BRIEF:
Please take the records that follow and repeat exactly the lines starting with the line with "Given: Open rider name A. Lopez" and going on through the line with "Click the black".

__________

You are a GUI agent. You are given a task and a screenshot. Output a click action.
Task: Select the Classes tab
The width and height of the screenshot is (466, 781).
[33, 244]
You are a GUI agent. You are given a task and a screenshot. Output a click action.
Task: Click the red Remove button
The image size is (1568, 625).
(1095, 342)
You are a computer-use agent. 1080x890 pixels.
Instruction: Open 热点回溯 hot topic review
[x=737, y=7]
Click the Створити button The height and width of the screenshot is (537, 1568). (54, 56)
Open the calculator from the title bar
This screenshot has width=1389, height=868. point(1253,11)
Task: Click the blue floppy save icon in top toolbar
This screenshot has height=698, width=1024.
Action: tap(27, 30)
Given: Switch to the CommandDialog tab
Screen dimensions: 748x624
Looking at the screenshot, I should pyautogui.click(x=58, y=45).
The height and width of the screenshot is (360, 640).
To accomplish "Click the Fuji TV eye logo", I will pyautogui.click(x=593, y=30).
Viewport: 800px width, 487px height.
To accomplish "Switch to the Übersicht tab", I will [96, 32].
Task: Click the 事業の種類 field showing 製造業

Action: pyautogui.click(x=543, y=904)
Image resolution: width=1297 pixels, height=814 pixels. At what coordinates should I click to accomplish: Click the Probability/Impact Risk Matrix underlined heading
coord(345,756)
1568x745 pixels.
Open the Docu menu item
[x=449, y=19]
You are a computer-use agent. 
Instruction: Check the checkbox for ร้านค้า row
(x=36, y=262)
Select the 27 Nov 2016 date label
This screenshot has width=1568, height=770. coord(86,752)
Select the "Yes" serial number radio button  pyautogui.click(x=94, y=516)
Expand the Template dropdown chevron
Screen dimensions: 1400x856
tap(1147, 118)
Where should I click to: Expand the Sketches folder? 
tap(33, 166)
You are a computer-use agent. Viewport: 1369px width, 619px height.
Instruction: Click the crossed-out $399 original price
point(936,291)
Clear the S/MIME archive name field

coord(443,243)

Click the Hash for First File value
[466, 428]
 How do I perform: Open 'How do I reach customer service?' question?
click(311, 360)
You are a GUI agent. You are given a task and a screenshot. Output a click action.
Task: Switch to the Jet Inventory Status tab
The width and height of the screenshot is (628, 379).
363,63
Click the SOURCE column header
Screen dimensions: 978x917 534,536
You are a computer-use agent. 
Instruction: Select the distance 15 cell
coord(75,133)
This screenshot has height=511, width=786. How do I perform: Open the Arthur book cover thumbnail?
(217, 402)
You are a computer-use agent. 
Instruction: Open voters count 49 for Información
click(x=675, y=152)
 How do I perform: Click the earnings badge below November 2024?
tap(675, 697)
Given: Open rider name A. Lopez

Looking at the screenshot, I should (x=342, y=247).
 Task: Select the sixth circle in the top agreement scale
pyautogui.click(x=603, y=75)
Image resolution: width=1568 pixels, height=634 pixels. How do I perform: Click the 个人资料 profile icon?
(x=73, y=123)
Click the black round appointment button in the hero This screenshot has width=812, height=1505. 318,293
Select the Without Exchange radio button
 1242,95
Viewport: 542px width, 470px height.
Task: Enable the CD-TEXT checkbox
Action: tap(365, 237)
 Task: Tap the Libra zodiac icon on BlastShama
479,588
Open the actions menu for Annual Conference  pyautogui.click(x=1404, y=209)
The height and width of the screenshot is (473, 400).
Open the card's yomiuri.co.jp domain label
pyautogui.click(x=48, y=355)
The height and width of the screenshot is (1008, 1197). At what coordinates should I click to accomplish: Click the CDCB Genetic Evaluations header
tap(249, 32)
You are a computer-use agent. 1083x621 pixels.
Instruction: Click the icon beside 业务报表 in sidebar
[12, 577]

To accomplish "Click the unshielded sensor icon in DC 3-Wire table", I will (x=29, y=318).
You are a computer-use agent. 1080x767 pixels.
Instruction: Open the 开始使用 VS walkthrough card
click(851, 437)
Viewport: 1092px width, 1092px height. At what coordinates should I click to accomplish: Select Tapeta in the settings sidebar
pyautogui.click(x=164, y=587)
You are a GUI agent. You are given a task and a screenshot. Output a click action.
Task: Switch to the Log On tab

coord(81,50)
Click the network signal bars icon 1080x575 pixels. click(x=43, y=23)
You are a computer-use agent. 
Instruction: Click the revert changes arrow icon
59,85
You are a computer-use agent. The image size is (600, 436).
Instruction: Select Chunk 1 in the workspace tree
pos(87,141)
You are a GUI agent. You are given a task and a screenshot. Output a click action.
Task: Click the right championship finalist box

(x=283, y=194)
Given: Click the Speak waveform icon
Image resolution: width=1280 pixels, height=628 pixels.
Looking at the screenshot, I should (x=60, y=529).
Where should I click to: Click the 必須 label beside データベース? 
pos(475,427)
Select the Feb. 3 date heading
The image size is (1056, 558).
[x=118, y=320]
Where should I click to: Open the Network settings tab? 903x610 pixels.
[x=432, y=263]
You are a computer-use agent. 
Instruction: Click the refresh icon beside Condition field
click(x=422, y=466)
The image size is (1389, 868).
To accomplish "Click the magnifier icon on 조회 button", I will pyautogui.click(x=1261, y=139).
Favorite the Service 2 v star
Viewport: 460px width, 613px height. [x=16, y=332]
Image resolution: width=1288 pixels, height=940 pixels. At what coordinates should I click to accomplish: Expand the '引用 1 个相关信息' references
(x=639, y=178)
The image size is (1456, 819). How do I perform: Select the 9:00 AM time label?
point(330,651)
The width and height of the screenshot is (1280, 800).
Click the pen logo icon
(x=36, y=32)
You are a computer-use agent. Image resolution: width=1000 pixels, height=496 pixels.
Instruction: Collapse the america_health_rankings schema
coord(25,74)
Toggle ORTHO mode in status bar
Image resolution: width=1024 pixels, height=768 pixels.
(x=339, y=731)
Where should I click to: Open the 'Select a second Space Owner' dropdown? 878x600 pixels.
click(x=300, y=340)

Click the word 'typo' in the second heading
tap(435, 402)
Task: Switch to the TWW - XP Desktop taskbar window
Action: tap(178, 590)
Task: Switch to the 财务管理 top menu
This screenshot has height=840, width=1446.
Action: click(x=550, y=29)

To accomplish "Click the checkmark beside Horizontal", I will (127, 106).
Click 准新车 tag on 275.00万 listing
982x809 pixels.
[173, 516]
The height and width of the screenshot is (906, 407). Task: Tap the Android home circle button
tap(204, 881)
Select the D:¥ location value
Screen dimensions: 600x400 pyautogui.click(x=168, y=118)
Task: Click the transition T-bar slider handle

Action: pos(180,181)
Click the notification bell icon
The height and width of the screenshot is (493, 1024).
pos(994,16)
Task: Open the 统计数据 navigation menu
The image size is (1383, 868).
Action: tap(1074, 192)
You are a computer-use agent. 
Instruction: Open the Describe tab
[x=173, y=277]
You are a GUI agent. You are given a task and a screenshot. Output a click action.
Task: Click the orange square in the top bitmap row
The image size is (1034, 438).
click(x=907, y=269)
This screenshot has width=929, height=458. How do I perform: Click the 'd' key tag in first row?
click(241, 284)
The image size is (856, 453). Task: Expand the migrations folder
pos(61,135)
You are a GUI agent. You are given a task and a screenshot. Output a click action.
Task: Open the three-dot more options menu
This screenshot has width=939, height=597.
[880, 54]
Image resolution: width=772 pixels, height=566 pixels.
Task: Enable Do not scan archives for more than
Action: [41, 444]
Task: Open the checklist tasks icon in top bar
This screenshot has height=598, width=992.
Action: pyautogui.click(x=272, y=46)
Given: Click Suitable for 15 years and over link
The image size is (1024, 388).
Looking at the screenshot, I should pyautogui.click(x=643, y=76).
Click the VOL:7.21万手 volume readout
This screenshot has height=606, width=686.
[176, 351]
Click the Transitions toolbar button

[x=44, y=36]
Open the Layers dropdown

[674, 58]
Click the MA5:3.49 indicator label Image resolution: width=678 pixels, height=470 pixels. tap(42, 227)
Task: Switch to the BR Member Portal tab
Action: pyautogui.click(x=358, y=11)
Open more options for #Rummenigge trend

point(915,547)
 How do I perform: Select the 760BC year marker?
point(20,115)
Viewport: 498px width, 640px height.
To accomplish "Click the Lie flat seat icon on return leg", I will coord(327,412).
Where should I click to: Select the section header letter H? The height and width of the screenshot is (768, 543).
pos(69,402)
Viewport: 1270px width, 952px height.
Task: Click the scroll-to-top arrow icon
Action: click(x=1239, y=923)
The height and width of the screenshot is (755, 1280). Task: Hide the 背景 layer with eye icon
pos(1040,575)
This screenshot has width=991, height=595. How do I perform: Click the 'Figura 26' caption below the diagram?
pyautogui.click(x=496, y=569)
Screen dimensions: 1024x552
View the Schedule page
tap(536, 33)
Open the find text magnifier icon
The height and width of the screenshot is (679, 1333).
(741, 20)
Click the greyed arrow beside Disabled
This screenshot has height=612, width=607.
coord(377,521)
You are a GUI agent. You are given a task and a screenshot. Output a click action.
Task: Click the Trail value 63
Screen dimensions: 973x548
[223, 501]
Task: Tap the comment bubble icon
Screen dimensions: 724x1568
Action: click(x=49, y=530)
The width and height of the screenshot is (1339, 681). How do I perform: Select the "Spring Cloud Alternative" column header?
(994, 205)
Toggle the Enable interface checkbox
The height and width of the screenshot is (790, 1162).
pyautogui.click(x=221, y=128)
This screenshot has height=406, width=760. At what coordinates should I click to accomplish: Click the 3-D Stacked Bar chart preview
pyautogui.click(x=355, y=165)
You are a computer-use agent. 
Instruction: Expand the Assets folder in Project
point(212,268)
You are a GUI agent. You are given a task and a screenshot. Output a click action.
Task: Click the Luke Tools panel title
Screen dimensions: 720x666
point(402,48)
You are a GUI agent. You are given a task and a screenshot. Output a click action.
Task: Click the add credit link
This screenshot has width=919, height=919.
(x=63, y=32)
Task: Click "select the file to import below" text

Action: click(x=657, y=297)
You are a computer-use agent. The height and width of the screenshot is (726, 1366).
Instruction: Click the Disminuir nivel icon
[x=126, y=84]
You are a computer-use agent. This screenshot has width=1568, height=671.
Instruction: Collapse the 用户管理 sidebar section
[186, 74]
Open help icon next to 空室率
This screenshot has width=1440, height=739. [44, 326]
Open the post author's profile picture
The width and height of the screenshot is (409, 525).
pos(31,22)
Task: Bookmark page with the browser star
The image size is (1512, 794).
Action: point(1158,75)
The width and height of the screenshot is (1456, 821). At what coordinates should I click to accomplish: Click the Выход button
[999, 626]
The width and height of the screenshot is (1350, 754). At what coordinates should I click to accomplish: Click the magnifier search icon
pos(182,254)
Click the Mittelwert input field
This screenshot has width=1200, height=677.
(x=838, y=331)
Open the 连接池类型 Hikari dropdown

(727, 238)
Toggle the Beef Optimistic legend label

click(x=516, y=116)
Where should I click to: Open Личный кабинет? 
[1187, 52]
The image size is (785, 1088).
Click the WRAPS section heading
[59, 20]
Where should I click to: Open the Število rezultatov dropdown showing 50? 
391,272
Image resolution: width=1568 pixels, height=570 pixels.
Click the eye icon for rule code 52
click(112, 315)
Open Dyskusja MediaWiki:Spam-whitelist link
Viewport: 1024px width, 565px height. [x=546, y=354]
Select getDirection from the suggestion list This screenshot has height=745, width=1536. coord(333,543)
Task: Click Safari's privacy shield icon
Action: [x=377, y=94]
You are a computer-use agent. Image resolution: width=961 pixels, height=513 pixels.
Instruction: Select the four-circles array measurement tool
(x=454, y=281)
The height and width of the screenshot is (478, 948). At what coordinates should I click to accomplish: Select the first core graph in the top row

__________

EXERCISE RESPONSE:
Given: Open rider name A. Lopez

Looking at the screenshot, I should (x=342, y=247).
 Task: Select the sixth circle in the top agreement scale
pyautogui.click(x=603, y=75)
Image resolution: width=1568 pixels, height=634 pixels. How do I perform: Click the 个人资料 profile icon?
(x=73, y=123)
Click the black round appointment button in the hero This screenshot has width=812, height=1505. 318,293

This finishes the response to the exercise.